--- Supplied material ---
------------------------------------------------------------

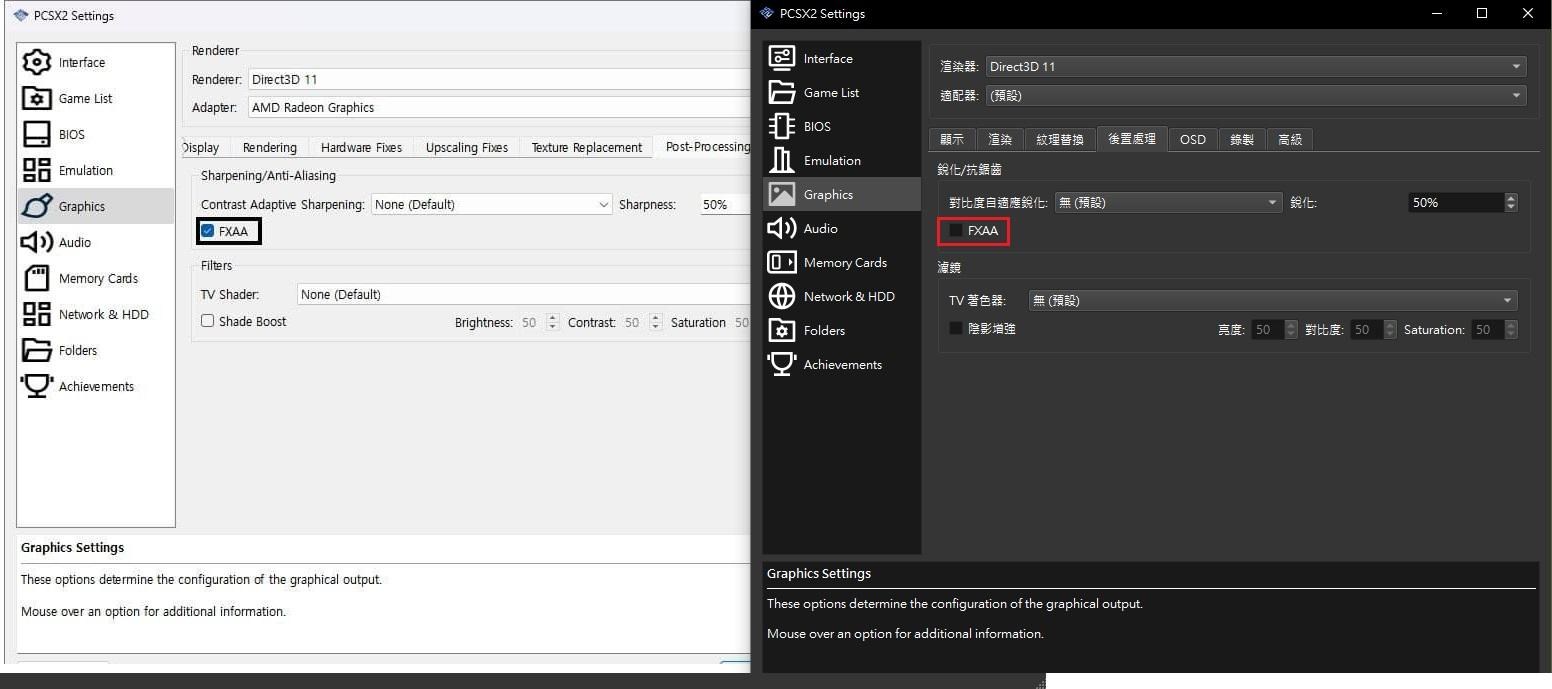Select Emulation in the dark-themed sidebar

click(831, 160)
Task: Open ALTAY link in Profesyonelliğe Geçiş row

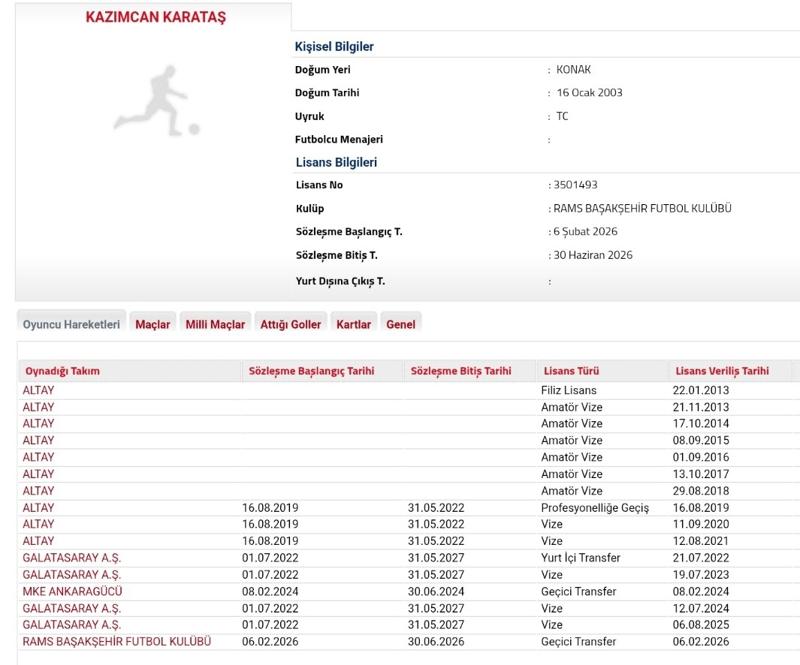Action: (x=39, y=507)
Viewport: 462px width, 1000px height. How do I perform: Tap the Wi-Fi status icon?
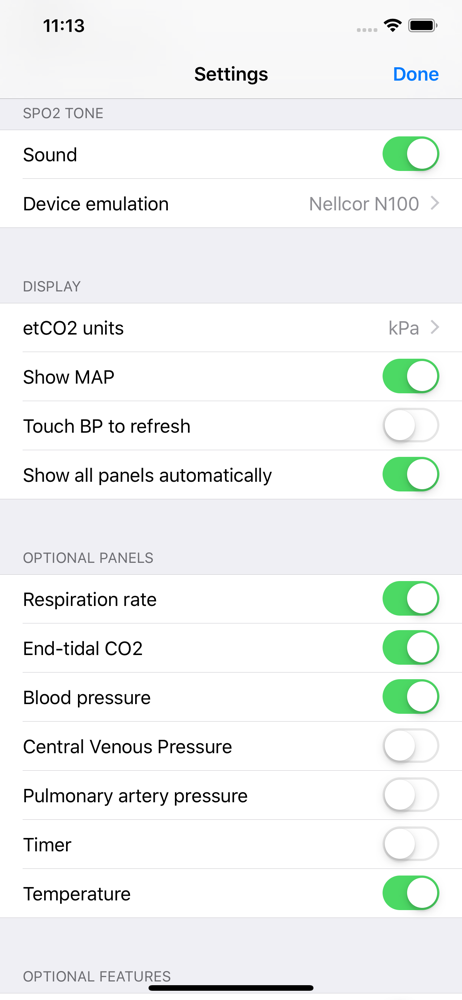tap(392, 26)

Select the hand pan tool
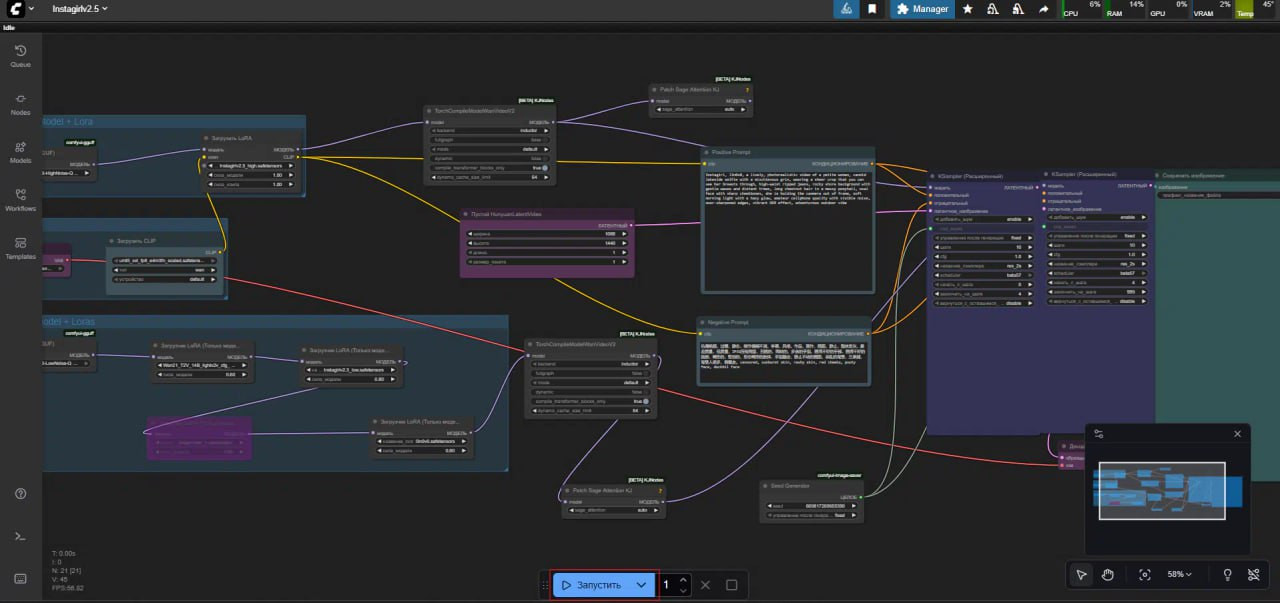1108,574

------------------------------------------------------------

--- What you should do ---
Your task is to restate word for word the lines from the one containing "Task: Open ALTAY" through the last line of the data, both ends included, with no pictures.

--- Result below ---
Task: Open ALTAY link in Profesyonelliğe Geçiş row

Action: (x=39, y=507)
Viewport: 462px width, 1000px height. How do I perform: Tap the Wi-Fi status icon?
tap(392, 26)

Select the hand pan tool
1108,574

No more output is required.